Problem: When you transcribe the records that follow, reproduce each line exactly as given.

Items listed in a dataset

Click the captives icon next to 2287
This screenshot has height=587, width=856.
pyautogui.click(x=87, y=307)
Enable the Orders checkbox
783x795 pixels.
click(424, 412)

Written reply:
Click the captives icon next to 2287
This screenshot has height=587, width=856.
pyautogui.click(x=87, y=307)
Enable the Orders checkbox
783x795 pixels.
click(424, 412)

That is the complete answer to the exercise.